Ораторов прерывали выкриками, хулиганскими выходками. Затесавшиеся среди толпы черносотенцы — рядские «молодцы», пристанские грузчики и босяки — безобразничали, стараясь сорвать митинг. Известный всему Новгороду пьяный и буйный босяк Гараська, оборванный, в опорках, с опухшей лилово-сизой мордой, неожиданно появился на эстраде.

— Имею честь! — сказал он дурашливо. — Вот тут один господин сказали, на святой-де Руси петухи поют… Это можно, извольте!

И, к совершенному обалдению присутствующих, Гараська очень серьезно трижды прокукарекал петухом! Раздались свистки, негодующие крики:

— Безобразие!
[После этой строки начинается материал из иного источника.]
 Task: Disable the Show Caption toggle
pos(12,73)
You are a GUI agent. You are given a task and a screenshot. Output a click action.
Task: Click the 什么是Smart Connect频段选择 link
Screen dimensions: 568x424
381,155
Гоните Гараську!

— А-ах так? «Гоните Гараську»? Я к вам с душой, а вы… Ну, так вот — видали? — и Гараська потряс над головой бутылкой водки. — Это я у них, у социалов этих… у господина Милотова из кармана… да нет, что я! — у господина Соловьева из кармана вытащил…

Гараська, пьяный, завирался все больше. Он называл все новые фамилии людей, у которых он якобы вытащил из кармана бутылку водки. Фамилии были все бесспорные, уважаемые, никто из этих людей никакой водки в кармане не носил. Но Гараську натаскали и выпустили на эстраду именно для скандала, и присутствовавшие на митинге, видимо, во внушительном количестве черносотенцы изо всех сил разжигали этот скандал. Они свистали, заложив два пальца в рот, орали: «Крой их, Гараська!» Было невыносимо безобразно.

Митинг объявили закрытым.

При выходе из городского сада толпа разделилась на две части. Одна пошла неорганизованно, вразброд к воротам сада, ведущим через кремль к мосту — на Московскую сторону города. Неподалеку от сада на них напали черносотенцы, произошла свалка, кое-кого помяли, ушибли земскую учительницу. Мы, направившиеся к противолежащему выходу из сада, этой свалки не видали. Мы вышли из сада организованно, построившись, — женщины шли в обрамлении мужчин, рабочих и студентов. Нас не тронули. С пением революционных песен мы прошли до Петербургской улицы и по ней до конца.

Были уже сумерки. Большая группа товарищей пошла провожать нас до Колмова. Пока добрались туда, наступил вечер, стало совсем темно. Я позвала провожавших к нам — напиться чаю, обменяться впечатлениями.

Вот тут-то и раздался из комнаты Колобка звон разбиваемых оконных стекол!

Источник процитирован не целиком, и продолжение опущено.